竜角山麓
新章で、ダンジョンパートです。
霊峰竜角山の麓の入口までくると、冒険者でごった返していて、あちらこちらで仲間の募集や情報のやり取りなんかをしている姿が見られる。
僕はただの苔集めだから1人で麓にぽっかりとあいた入口に向かおうとした。
僕の姿を見るや静かになって小声で僕の事をチラチラ見ながら話しだすようになる。
特に気にしないで洞窟に向かうと、邪魔するように数名の冒険者が声をかけてきた。
「おー、誰かと思や、冒険者ギルドの職員さんとよろしくやってやがる坊主じゃねぇか?」
「孤児院の出の分際で、俺のヴェルさんと仲良くしてんじゃねぇぞ小僧!」
どうやらギルドの職員さんに親切にしてもらっている僕に腹を立てているようだった。
「べ、べつに仲良くなんて……孤児院出の僕に親切にしてくれてるだけです」
でもそれが発端となって、他の冒険者たちも集まってきていろいろと言われてしまい、僕はただ黙ってるだけしかできなかった。
「おいオメェら、俺の弟子になんか文句あんのか?」
そこにアレスさんが現れて一喝すると、まるで蜘蛛の子を散らすように離れていった。
「ありがとうございますアレスさん」
「いんや気にすんな。 散歩しに来ただけだからよ。 それよりお前さんも随分敵作っちまったなぁ?」
アレスさんの話ではヴェルさん、ウルドさん、スクルドさんは冒険者たちの間で3女神って言われているらしくて、その3人を独占するように優しくされている僕は憎むべき相手になっていたみたいだった。

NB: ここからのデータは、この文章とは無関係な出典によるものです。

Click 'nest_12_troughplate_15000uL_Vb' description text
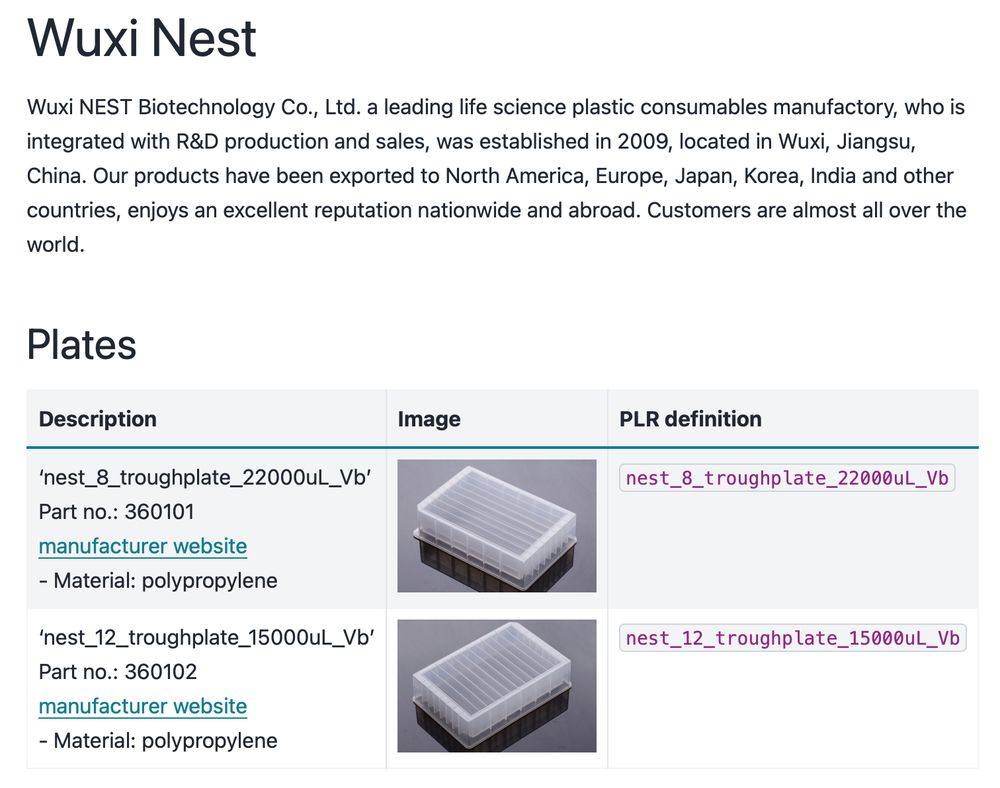The height and width of the screenshot is (788, 1000). pyautogui.click(x=207, y=638)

「このままじゃ、お前さん仲間ができなくなるかもしれねぇなぁ」
「そんな……」
「仲間ができないならまだいいがな……」
そういうと耳元で囁くようにアレスさんが、ダンジョンの中は基本的に治外法権みたいなものだから、殺しにかかってくる奴も出かねないなんて脅してきた。
「そ、そんな脅かさないでくださいよ」
「いや、これはマジだぜ。 普段から魔物相手とはいえ殺しをやってる連中だ。 己が手を出さなくたって、魔物をけしかけたりすれば魔物に殺されたって理由もつけられるし、直々に手を下すバカもいやがる」
なんでそんな事……僕は何もしてないのに。
「とまぁ脅したが、しばらくは俺が一緒についていってやるから安心しろ!」
わっはっはってアレスさんが笑いながら僕の背中を叩いてくる。
「でもそうすると訓練場の方はどうするんですか?」
「ん? 訓練場なんかどうせ誰もこねぇから気にすんなって」
えぇぇぇぇぇぇぇ……
でもさっきアレスさんの一喝で冒険者たちが身を引いたぐらいだもんね。
「なんか心配そうな顔してやがるな? こう言っちゃなんだが……」
「よぉ! アレス、ここに顔出すの久しぶりだな。 戦神復活か?」
え! 今、戦神って言ったよね?
「いやぁ……もう腕は鈍っちまってるさ」
話を聞いているだけだったけど、アレスさんの知人らしい人が言うにはとんでもなく凄い人らしかった。
「この坊主……じゃなかったな。 マイセンはよ、たった1日で俺から1本取ったんだぜ?」
アレスさんの知人が僕にやっと気がついたように驚いた顔で見つめてきた。
「どっちだ? アレス」
「俺の予想じゃたぶん化けるな。 ただちぃとばっかし敵が多い」
理由は言わなくてもわかったみたいだった。
「マイセンか? 強くなれ」
「はい!」
それでその人は去っていった。
「んで? 記念すべき初仕事はなんだって?」
「えっと入口近辺に群生する苔の採取です」
「苔だぁ? オーデンの奴マイセンを素人扱いにも程があるぞ」
アレスさんに苔の事を聞くと、ダンジョン内はこの苔のおかげで薄っすら明るく見渡せて灯りの必要がないんだとか。 そしてこの苔は持ち帰って燃やす事で固形燃料となる。
「苔だけに固形燃料ってなぁー」
アレスさんが笑いながら教えてくれた。
そして僕はついに霊峰竜角山の内部に入っていった。